Several medical and non-medical treatments have been proposed to alleviate phantom limb pain. Examples include mirror therapy, various types of medications, acupuncture, and implantable nerve stimulators. However, in many cases nothing helps.

This was the situation for the 14 arm amputees who took part in the first clinical trial of a new treatment, invented by Chalmers researcher Max Ortiz Catalan, and further developed with his multidisciplinary team in the past years.

"We selected the most difficult cases from several clinics," Dr Ortiz Catalan says. "We wanted to focus on patients with chronic phantom limb pain who had not responded to any treatments. Four of the patients were constantly medicated, and the others were not receiving any treatment at all because nothing they tried had helped them. They had been experiencing phantom limb pain for an average of 10 years."

The patients were treated with the new method for 12 sessions. At the last session the intensity, frequency, and quality of pain had decreased by approximately 50%. The intrusion of pain in sleep and activities of the daily living was also reduced by half. In addition, two of the four patients who were on analgesics were able to reduce their doses by 81% and 33%.

"The results are very encouraging, especially considering that these patients had tried up to four different treatment methods in the past with no satisfactory results," Ortiz Catalan says. "In our study, we also saw that the pain continuously decreased all the way through to the last treatment. The fact that the pain reduction did not plateau suggests that further improvement could be achieved with more sessions."

Ortiz Catalan calls the new method phantom motor execution. It consist of using muscle signals from the amputated limb to control augmented and virtual environments. Electric signals in the muscles are picked up by electrodes on the skin.

Artificial intelligence algorithms translate the signals into movements of a virtual arm in real-time. The patients see themselves on a screen with the virtual arm in the place of the missing arm, and they can control it as they would control their biological arm.

Thus, the perceived phantom arm is brought to life by a virtual representation that the patient can see and control. This allows the patient to reactivate areas of the brain that were used to move the arm before it was amputated, which might be the reason that the phantom limb pain decrease.

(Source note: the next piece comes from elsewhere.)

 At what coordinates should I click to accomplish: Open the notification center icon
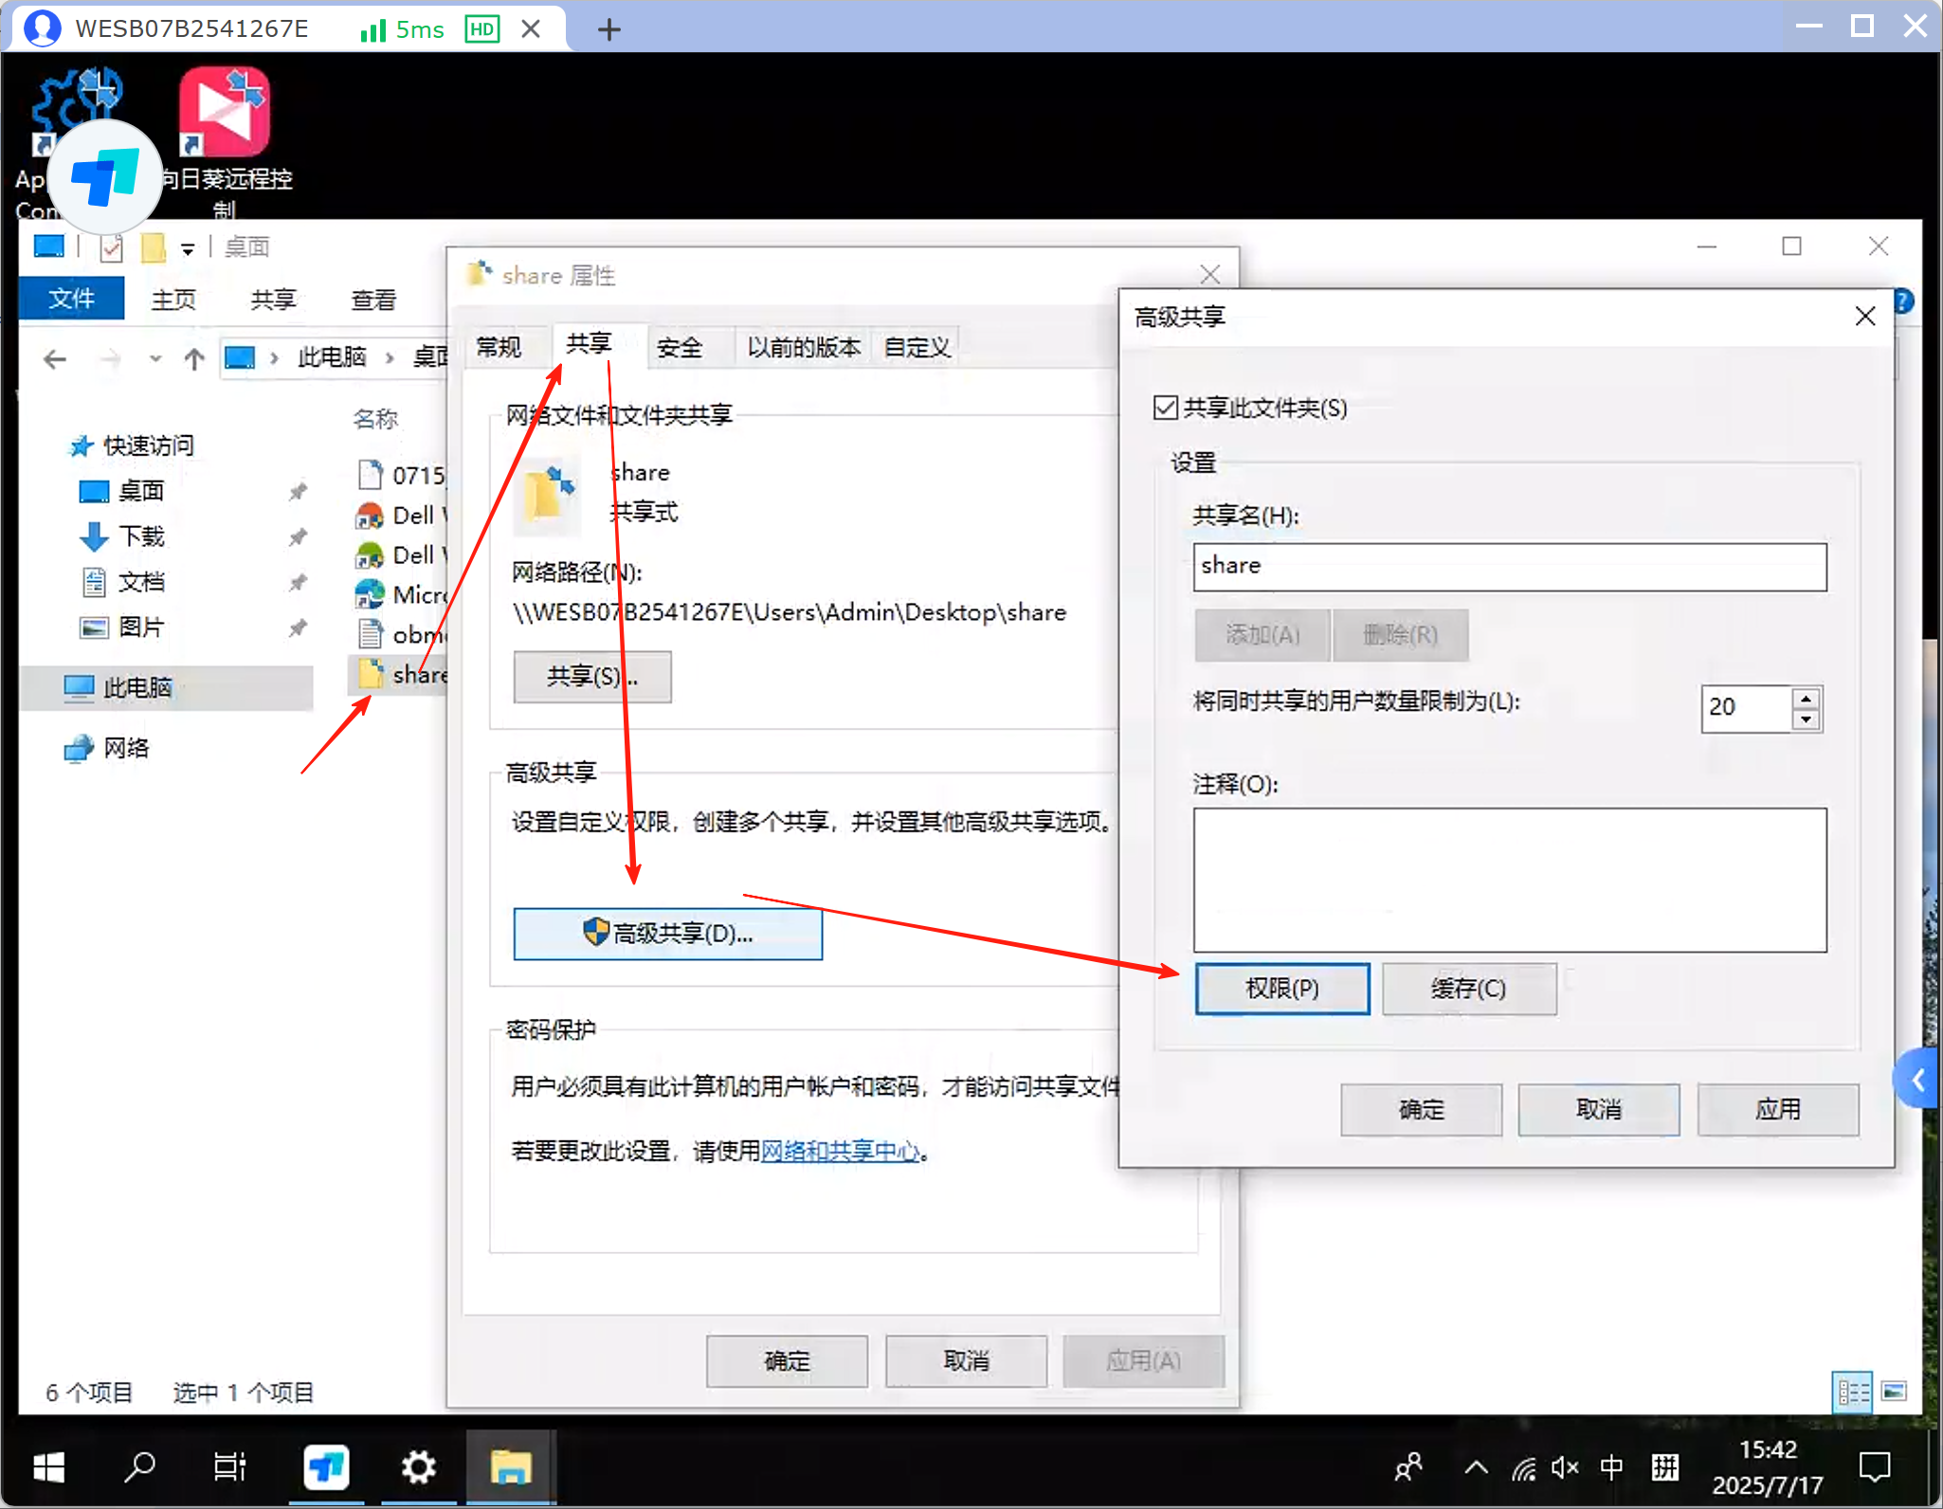[x=1874, y=1468]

No other existing treatment for phantom limb pain generates such a reactivation of these areas of the brain with certainty. The research led by Ortiz Catalan not only creates new opportunities for clinical treatment, but it also contributes to our understanding of what happens in the brain when phantom pain occurs.

The clinical trial was conducted in collaboration with Sahlgrenska University Hospital in Gothenburg, Örebro University Hospital in Örebro, Bräcke Diakoni Rehabcenter Sfären in Stockholm, all in Sweden, and the University Rehabilitation Institute in Ljubljana, Slovenia.

"Our joint project was incredibly rewarding, and we now intend to go further with a larger controlled clinical trial," Ortiz Catalan says. "The control group will be treated with one of the current treatment methods for phantom limb pain".

"This time we will also include leg amputees. More than 30 patients from several different countries will participate, and we will offer more treatment sessions to see if we can make the pain go away completely."

The technology for phantom motor execution is available in two modalities -- an open source research platform, and a clinically friendly version in the process of being commercialised by the Gothenburg-based company Integrum.

The researchers believe that this technology could also be used for other patient groups who need to rehabilitate their movement capability, for example after a stroke, nerve damage or hand injury.